REVIEW: “Demon Slayer” a work of art, amazing anime for all


Courtesy Hulu

Demon Slayer engages audiences with detailed animations and unique characters.

Grace Bouzan, Staff Writer

With two seasons of content, “Demon Slayer” is a wonderful and beautiful anime for all to enjoy.

Originally written by Koyoharu Gotouge and directed by Haruo Sotozaki, “Demon Slayer” was first released in late 2019 by Ufotable Studios. The series, which consists of 44 20-minute episodes, takes place during the Taisho Period (1912-1926) in Japan. 

The story centers around siblings Tanjiro, a kind-hearted boy, and Nezuko Kamado, a girl who always cares about others. After a major tragedy at the Kamados’ house which turned Nezuko into a demon, Tanjiro has no choice but to take care of her and try to change her back to a human. The only way to accomplish his goal is by improving sword skills, learning breathing techniques and killing demons.
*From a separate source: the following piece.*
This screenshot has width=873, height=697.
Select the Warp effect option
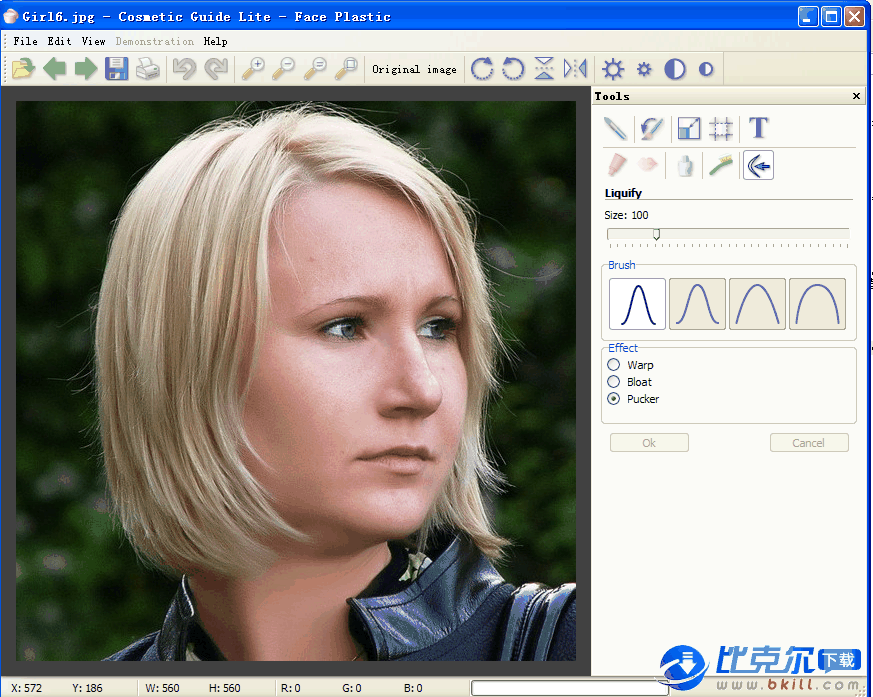(x=614, y=365)
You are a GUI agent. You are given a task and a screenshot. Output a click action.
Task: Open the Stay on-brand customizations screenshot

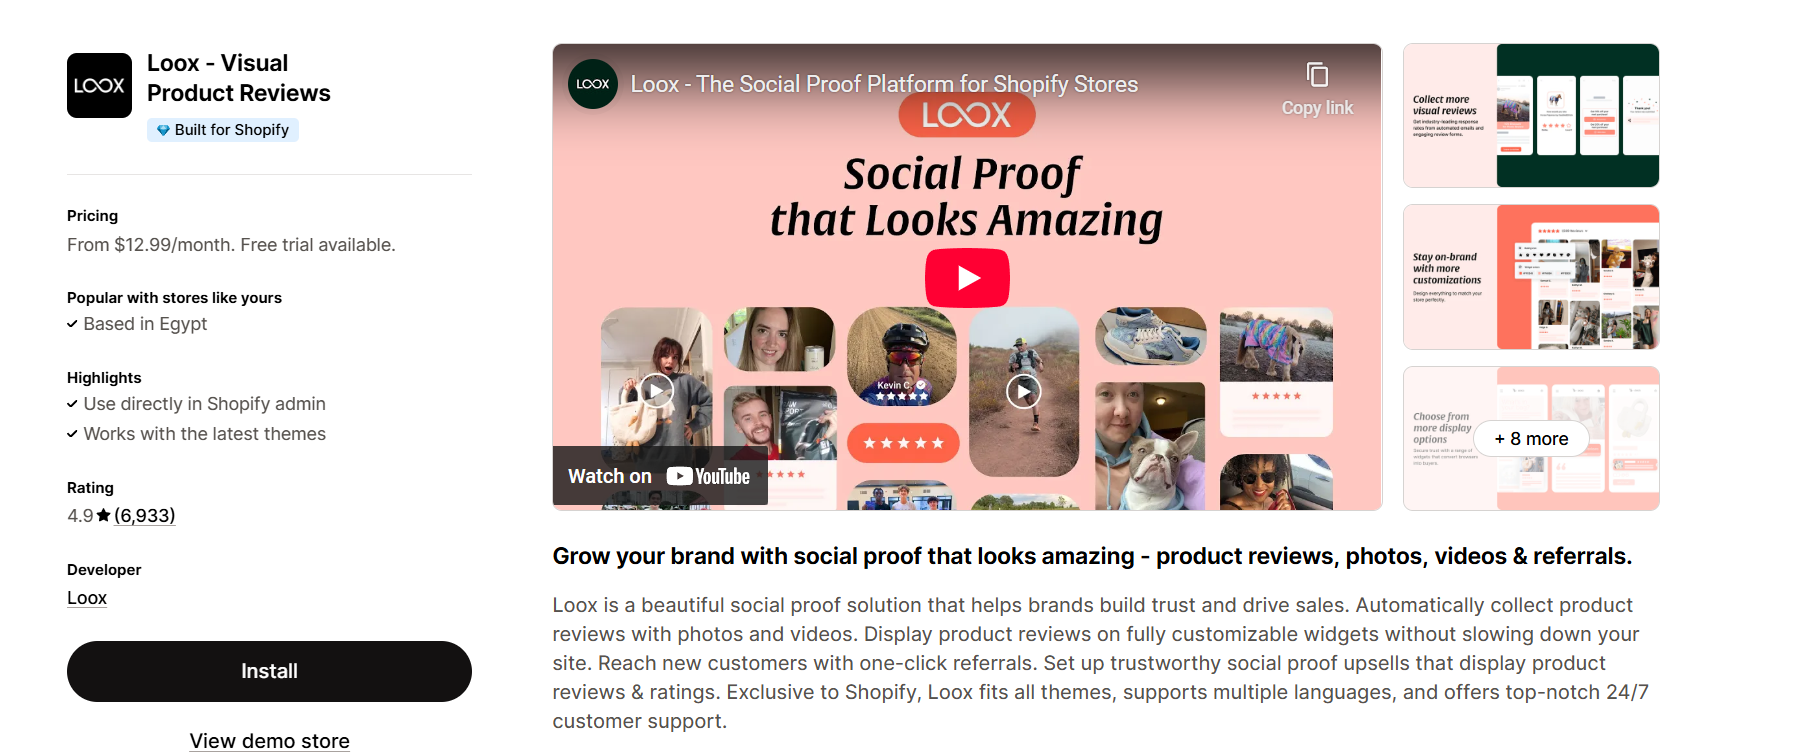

“Demon Slayer” is packed with stunning animations, amazing character development and scenes that will leave tears in viewers’ eyes; the end of season two was no exception. The fights are more engaging than ever, and all of the episodes and scenes in both seasons are aesthetically stunning.

Much of the anime is centered around the themes of siblinghood, courage and endurance. Each character is special and powerful in their own unique way, and their diverse character traits make the story especially engaging. 

But not everything is perfect. The story is a little rough and unclear, and some of the characters are a bit annoying sometimes. For example, Zenitsu is always crying and scared of everything. The pacing is also sometimes rushed and could be flushed out more. 

However, that doesn’t stop this anime from being close to a masterpiece. Anyone can enjoy this show; even those who have never watched anime before will enjoy the feelings of happiness and gratitude this work of art brings. 

The first season of “Demon Slayer” is available on Netflix to stream now. The entire series can also be streamed on Hulu for free or on Funimation and Crunchyroll with a subscription. All of Sub is available and only season 1 and the Mughan Train dub movie are available.